_Texte retenu_
Depuis, nous n’avons pas retrouvé une situation parfaitement normale. Et cela commence à être très long. Depuis, j’ai repris les cours de manière étrange, avec des élèves qui n’étaient pas les “miens”, en mai, puis avec des 6e dont je n’ai jamais vu le visage, en septembre. La vie a semblé continuer, tant bien que mal, toujours avec une inquiétude sourde, en arrière-plan, toujours présente, toujours menaçante : la mort qui rôde, le chiffre symbolique des 100 000 morts qui vient d’être franchi. Un coup au cœur à chaque fois que l’on apprend qu’un proche a choppé ce fichu virus. La peur pour ma mère si fragile. On tente de faire avec, parce que la vie continue. En mode dégradé. Le masque est devenu une seconde peau. Faire les magasins est une corvée, un danger, faire du shopping, quand c'est autorisé, un moment étrange et peu agréable. Plus de cinéma, plus de concert, d'expo, de théâtre, plus de restaurants. Les plats à emporter, ces grands pourvoyeurs d’emballages surchargeant nos poubelles, des plaisirs médiocres, pour lesquels il faut faire la vaisselle. Pour les vacances de Noël, nous devions voyager avec des amis, nous avons annulé. La dernière fois que je suis allée voir ma mère, j’ai fait faire une attestation à son médecin, comme si j’étais une clandestine sur les routes de France. Si j’invite des amis à la maison - le midi, forcément le midi- , j’ai là aussi la sensation de frauder, d’être hors-la-loi. Tout ne tourne toujours qu’autour du COVID et son lot de conséquences, autour des variants, de l’efficacité ou non des vaccins. Le monde bruisse du virus. C’est pesant. Ce n’est pas insupportable. C’est juste lancinant. 

Pour l’instant, je crois que personne n’a encore pris la mesure totale de cette coupure de plus d’un an dans nos vies. Ce sera, à l’échelle de nos existences, un choc, une plaie, un traumatisme. Un peu comme une période de guerre. Les affaires humaines continuent, comme durant la guerre. Nous aimons, nous travaillons, nous élevons les enfants, nous vivons. Nous administrons les affaires courantes.

_Travail à faire_
- a) Condensez en deux ou trois phrases le paragraphe du texte retenu qui commence par « Pour l’instant, je crois que ».
- b) Selon le texte retenu, quel chiffre symbolique vient d’être franchi ?
- c) Extrayez du texte retenu le passage qui commence à « Pour l’instant, je » et se termine à « les affaires courantes. », sans y changer un mot.

_Lignes répertoriées_
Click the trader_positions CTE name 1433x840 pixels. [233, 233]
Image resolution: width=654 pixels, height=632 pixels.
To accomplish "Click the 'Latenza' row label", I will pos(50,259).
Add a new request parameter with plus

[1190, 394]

_Réponses attendues_
- a) Personne n’a encore pleinement mesuré cette coupure de plus d’un an dans nos vies, qui sera un choc, une plaie et un traumatisme, un peu comme une période de guerre. Comme durant la guerre, les affaires humaines continuent : nous aimons, travaillons, élevons les enfants, vivons et administrons les affaires courantes.

- b) Le chiffre des 100 000 morts.

- c)
Pour l’instant, je crois que personne n’a encore pris la mesure totale de cette coupure de plus d’un an dans nos vies. Ce sera, à l’échelle de nos existences, un choc, une plaie, un traumatisme. Un peu comme une période de guerre. Les affaires humaines continuent, comme durant la guerre. Nous aimons, nous travaillons, nous élevons les enfants, nous vivons. Nous administrons les affaires courantes.